→ EXERCISE DETAILS:
Recast the items from the line containing "The image size" through the end of the items, inclusive, as a Markdown table with the columns Row and Line, skipping blank lines and leaving out the pictures.

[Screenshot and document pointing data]
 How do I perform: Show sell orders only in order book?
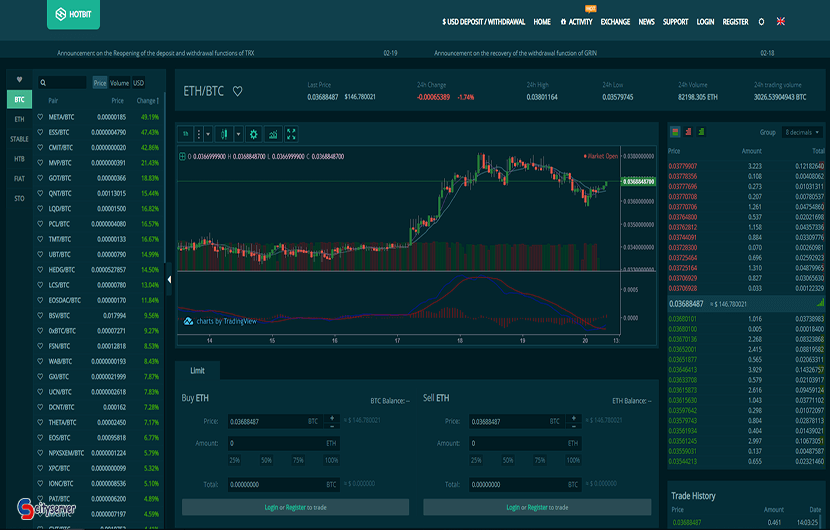(688, 132)
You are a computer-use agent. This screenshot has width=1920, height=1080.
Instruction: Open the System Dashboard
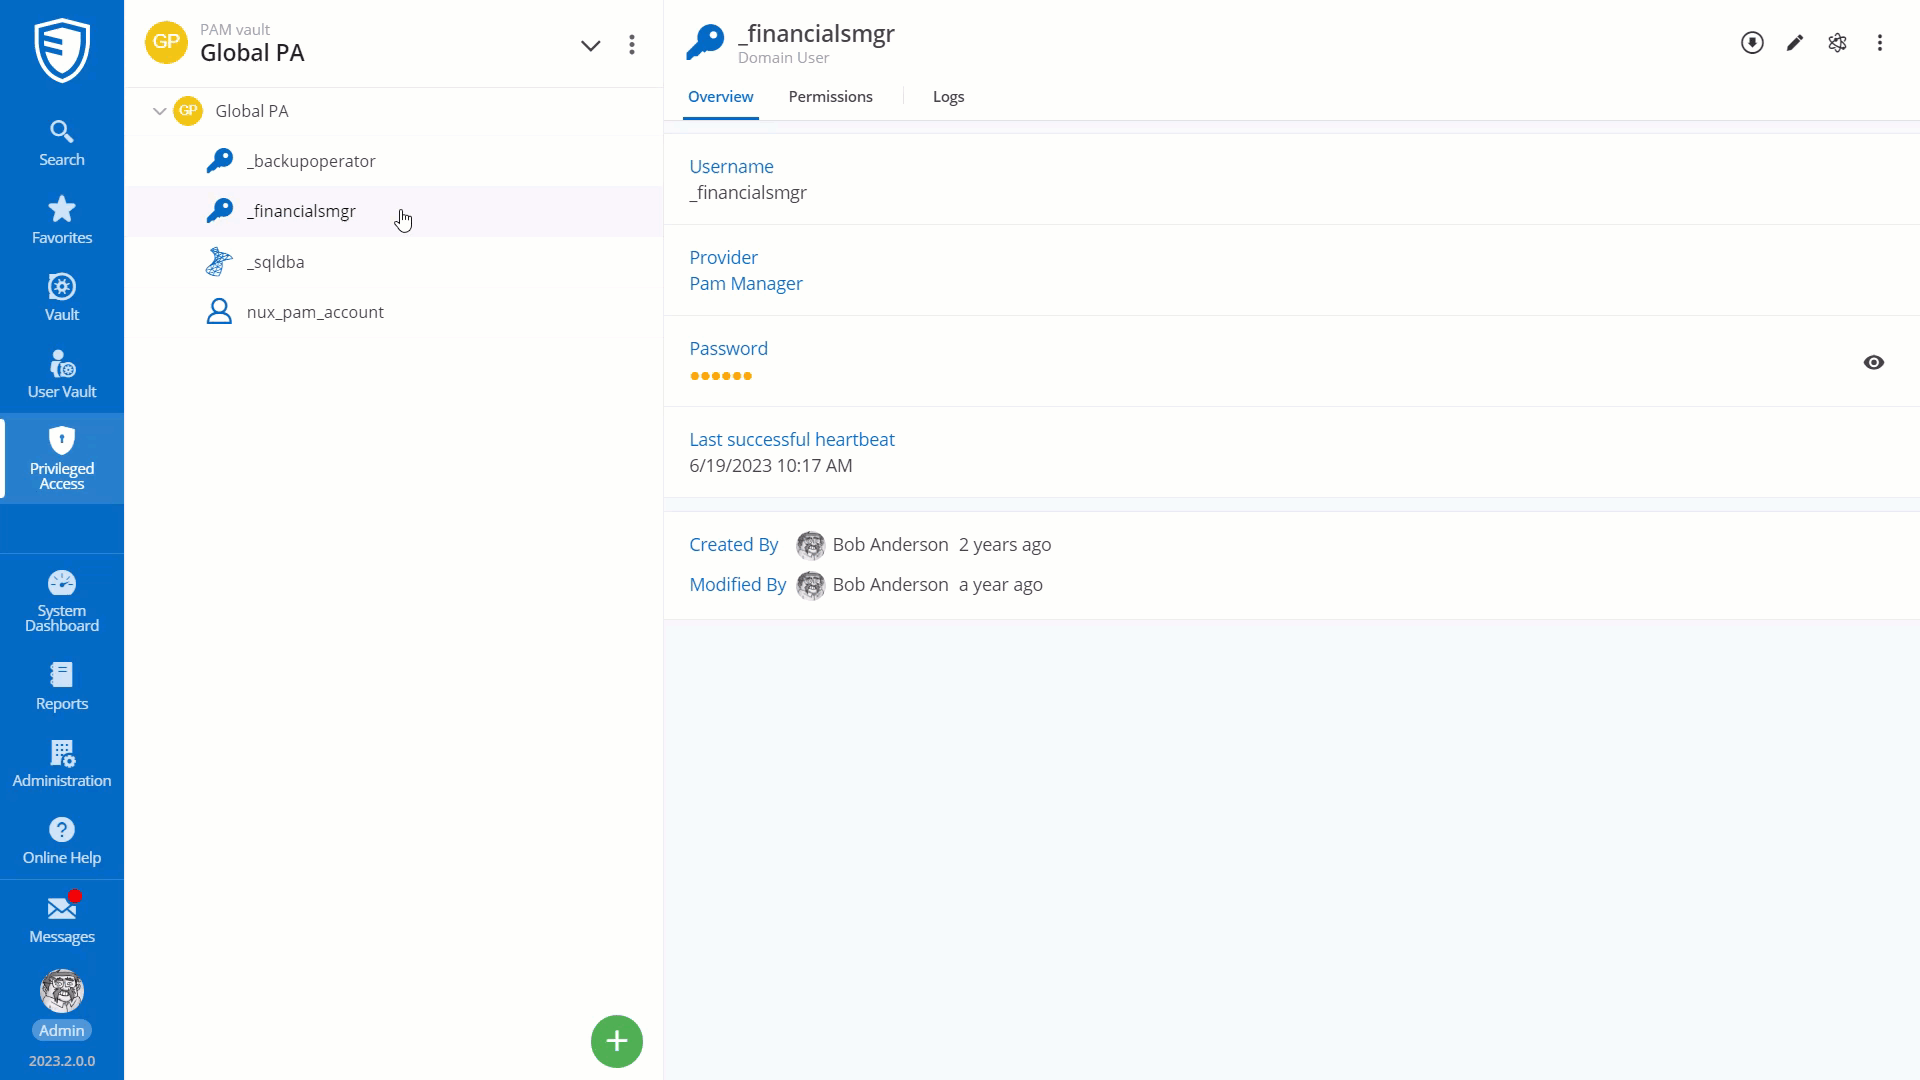click(x=62, y=601)
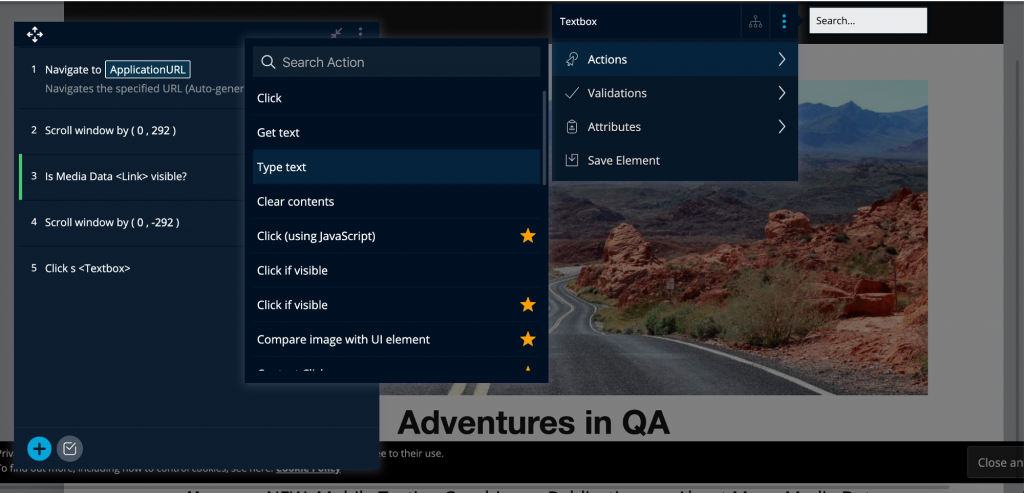
Task: Click the ApplicationURL parameter tag
Action: [x=147, y=70]
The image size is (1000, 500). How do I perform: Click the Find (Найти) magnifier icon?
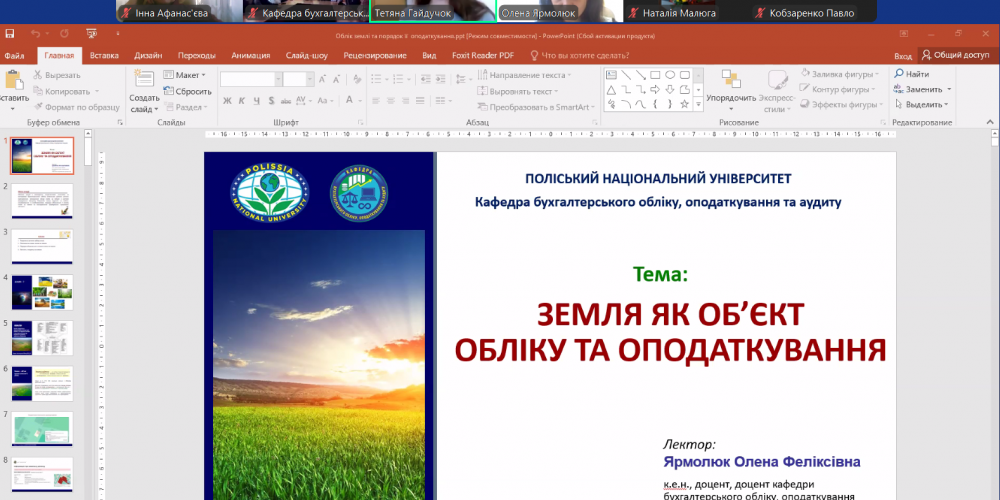tap(900, 74)
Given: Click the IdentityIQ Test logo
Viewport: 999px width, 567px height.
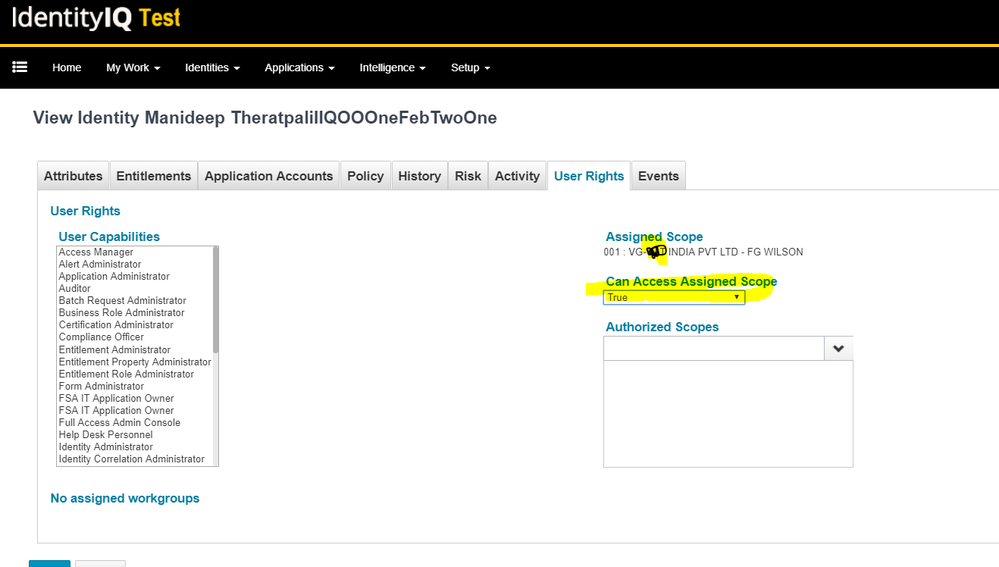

→ WORKED SOLUTION:
| Row | Line |
|---|---|
| 1 | The image size is (1000, 500). How do I perform: Click the Find (Найти) magnifier icon? |
| 2 | tap(900, 74) |
| 3 | Given: Click the IdentityIQ Test logo |
| 4 | Viewport: 999px width, 567px height. |